Calibration tolerance is usually (almost always) referenced to full scale so the 0.5% error is actually referenced to 20 volts which equates to +-  0.1 volts
Hence your 5 volts could actually display as anywhere between 4.900 and 5.100 volts
Then there is the +- 1 digit tolerance of the ADC that drives the display so we now get anywhere from 4.899 to 5.101
The 1 digit flicker you see is probably the 1 digit tolerance of the ADC
So with the best will in the world, measurement is at best a "near enough" science.

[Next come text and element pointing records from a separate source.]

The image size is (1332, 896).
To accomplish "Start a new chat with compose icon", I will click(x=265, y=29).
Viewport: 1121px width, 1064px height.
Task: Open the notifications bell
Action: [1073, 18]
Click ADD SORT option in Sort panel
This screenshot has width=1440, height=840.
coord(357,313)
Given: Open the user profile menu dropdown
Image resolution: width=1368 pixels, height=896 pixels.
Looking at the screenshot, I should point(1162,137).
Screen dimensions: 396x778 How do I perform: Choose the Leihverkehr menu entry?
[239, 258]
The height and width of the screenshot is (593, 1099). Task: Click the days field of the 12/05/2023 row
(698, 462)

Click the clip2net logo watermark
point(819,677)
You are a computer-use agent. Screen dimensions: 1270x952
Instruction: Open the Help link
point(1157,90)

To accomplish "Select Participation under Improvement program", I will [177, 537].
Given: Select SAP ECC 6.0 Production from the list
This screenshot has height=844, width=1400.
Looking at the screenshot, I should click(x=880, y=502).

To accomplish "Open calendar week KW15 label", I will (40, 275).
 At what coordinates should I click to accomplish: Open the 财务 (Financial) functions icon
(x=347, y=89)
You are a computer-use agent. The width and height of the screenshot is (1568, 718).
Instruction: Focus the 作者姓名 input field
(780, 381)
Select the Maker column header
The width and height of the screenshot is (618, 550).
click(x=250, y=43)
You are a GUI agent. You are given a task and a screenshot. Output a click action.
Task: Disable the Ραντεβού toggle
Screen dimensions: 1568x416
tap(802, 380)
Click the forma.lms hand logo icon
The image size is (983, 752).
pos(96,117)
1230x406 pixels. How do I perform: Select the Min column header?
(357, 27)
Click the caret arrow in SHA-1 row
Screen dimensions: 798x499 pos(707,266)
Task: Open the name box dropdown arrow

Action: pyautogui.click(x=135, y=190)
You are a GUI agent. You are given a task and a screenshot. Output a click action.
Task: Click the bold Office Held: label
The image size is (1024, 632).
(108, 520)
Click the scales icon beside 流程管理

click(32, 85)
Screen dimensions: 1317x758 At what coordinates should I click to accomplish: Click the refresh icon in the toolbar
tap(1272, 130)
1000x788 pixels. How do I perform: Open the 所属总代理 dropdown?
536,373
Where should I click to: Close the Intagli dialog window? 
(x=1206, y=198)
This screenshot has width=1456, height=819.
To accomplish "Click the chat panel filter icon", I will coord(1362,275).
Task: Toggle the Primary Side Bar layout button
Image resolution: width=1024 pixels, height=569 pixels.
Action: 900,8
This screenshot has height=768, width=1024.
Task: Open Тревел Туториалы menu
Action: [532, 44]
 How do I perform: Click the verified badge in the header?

If your meter is reading anywhere in the range 4.899 to 5.101 you can be reasonably confident that the 7805 output is to spec.
39  Using Arduino / General Electronics / Re: Using a battery eliminator with rating 500mA to power analog sensor. on: March 06, 2014, 07:01:29 am
All you need to know, in answer to your question, is that 500mA is what the supply is capable of delivering, not what the connected device demands

40  Using Arduino / General Electronics / Re: Using trimpots as series resistors on: March 05, 2014, 02:00:12 pm
Never mind the olden days, it's still good practice when using a pot' as a rheostat to connect the wiper to one end of the pot.  As you rightly suggest, if the wiper should lift or be noisy the maximum resistance is the end-to-end value of the pot rather than an open circuit.
41  Using Arduino / General Electronics / Re: Alternative to reed switches in camera control project on: March 05, 2014, 08:07:57 am
Quote
I do understand that they are NOT working in that diagram -

I may be totally wrong here (shoot me down if I am - please), but isn't the original designer intending for the wire laid alongside the reed switch to supply the magnetic field to switch the reed switch when the relevant Arduino pin is made high?

Bernie

Getting enough amps from the national grid for that to happen will be a problem.  Reed switches need quite a few ampere-turns (10 to 50) to operate so expecting to get that amount of magnetic field from only a part turn (straight wire) will take an amazing amount of current
42  Using Arduino / Motors, Mechanics, and Power / Re: high frequency linear actuator on: March 04, 2014, 03:11:10 am
"Failure is merely recognition that a solution has yet to be found"    smiley-mr-green   That should ward him off
43  Using Arduino / Motors, Mechanics, and Power / Re: electronically controlled reed valve ? on: March 03, 2014, 05:34:06 pm
How about a rotary gate shutter driven round by a servo motor.  Something like the device used on the old style cinema projectors. See here for a cartoon of one  http://en.wikipedia.org/wiki/Rotary_disc_shutter
44  Using Arduino / Motors, Mechanics, and Power / Re: ideas for mini garage door opener on: March 02, 2014, 05:42:50 pm
Might be better with a winch rather than a wench, though a wench would probably be more fun
45  Using Arduino / Motors, Mechanics, and Power / Re: ideas for mini garage door opener on: March 02, 2014, 04:23:14 pm
A continuous rotating RC servo motor driving a spool drum should fit the bill.  You can either drive it for a fixed period of time (a known number of revs)  to control the movement range or fit some small micro switches at top and bottom to manage the servo controller.